Kristol points out that we’re now in the early stages of what happened in Orban’s Hungary, quoting David Pressman, who was the most recent US ambassador to that country:

“The first tool was essentially constructing a system where institutions are captured and then creating an architecture of rewarding and punishing,” he said. “It’s a clear message to anyone that the costs of disagreeing, the cost of engaging is so high. And as a result of that, a lot of people choose just not to.”

The intimidation goes hand-in-hand with corruption. Orbán transferred public assets to friendly oligarchs. His closest childhood friend has become the country’s single wealthiest individual. As Pressman says, “It became very lucrative and attractive to be a Fidesz loyalist. And simultaneously it became existentially challenging to exist if you were somehow outside the Fidesz, or the Orbán party system.”

Pressman goes on to describe the cost paid by those who seek to challenge this system. He spotlighted the case of a conservative, but independent newspaper in the country called Magyar Hang. It’s often critical of Orbán. It has to print the paper in neighboring Slovakia, because no firm in Hungary will risk doing so.

This is personalist autocracy, run on explicitly plutocratic principles, which is exactly what is happening right here right now, as Trump and Musk destroy the autonomy of both public and private institutions via bureaucratic banditry and extortion.

This is the negative analysis: now what is to be done?

I believe that opposition to Trumpism, which is now exactly identical to the Republican party, requires, at the social and psychological level, an opposition mentality of total war.
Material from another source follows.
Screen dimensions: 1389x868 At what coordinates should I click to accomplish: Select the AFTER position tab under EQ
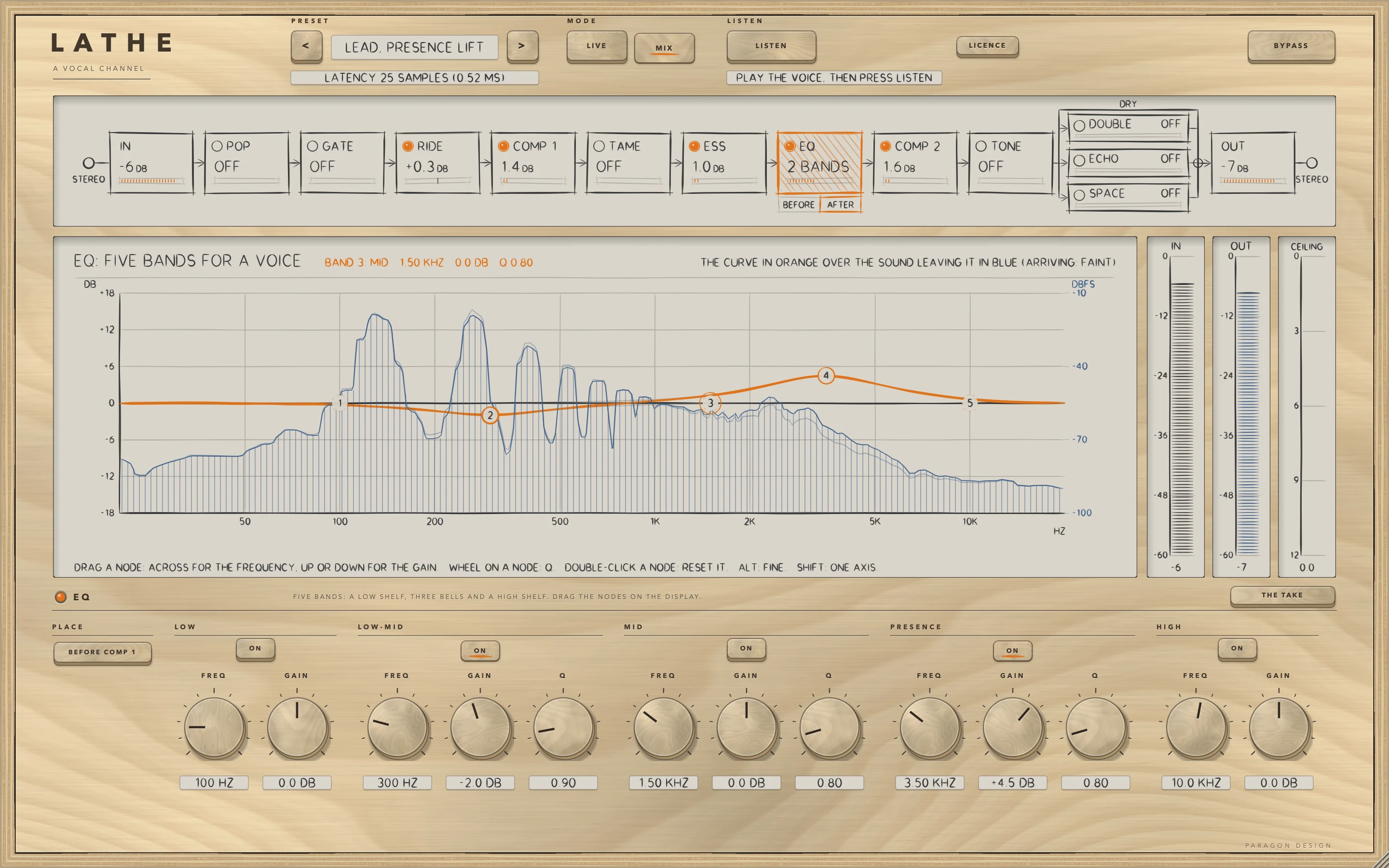click(x=840, y=204)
Fuck you money must be met, always and everywhere for the duration, with fuck you attitude. A Republican — any Republican anywhere — needs to be treated by any and all defenders of liberal democracy, from Bill Kristol to AOC, as an enemy combatant in a cold (to this point) civil war.

Let me give a small personal example of what I’m talking about.

A former colleague and friendly acquaintance of mine, Allison Eid, is now a 10th circuit appellate court judge. Earlier this month Eid issued a concurrence in a case in which she stated that the question of whether Donald Trump could run for president again was “novel and complex.” She did this, I believe, because she is a corrupt person who is willing to prostitute her intellect in pursuit of a SCOTUS appointment (she was shortlisted by the Leonard Leo Experience for at least one of the openings during the first Trump presidency, so this isn’t as delusional as such ambitions typically are).

The more charitable explanation I suppose is that she’s dim enough to reason herself into a sincere belief that it’s not clear that the 22nd amendment bars Trump from re-election. Corruption and stupidity are often intertwined, so it’s hard to say for sure, but for practical purposes it makes no difference. (Eid was an Articles Editor on the University of Chicago Law Review so how dumb could she be? Denverite you are on the clock). The practical purpose here is that Allison Eid has, since she left the law school faculty to join the Colorado supreme court and then the 10th circuit, taught several classes as a distinguished visiting adjunct professor. And that’s no longer tolerable. I happen to be on the law school’s adjunct committee this year, so I’m going to be introducing a motion, to be, I hope, forwarded to the faculty as a whole, to make the official position of the law school that Eid is no longer eligible to teach at the law school, because she’s either too corrupt or too stupid to perform that role, especially under present circumstances.

I have no idea — OK I have some idea — whether enough of my colleagues are going to join me in this tiny but real act of protest and resistance. There are, after all, an infinite number of excuses, always and everywhere, not to do so — we can just not assign her any classes in the future without saying why, this will infuriate the central administration, at a time when the new chancellor and provost are already squinting hard at our profligate spending, etc etc etc.

Fuck you money or fuck you attitude.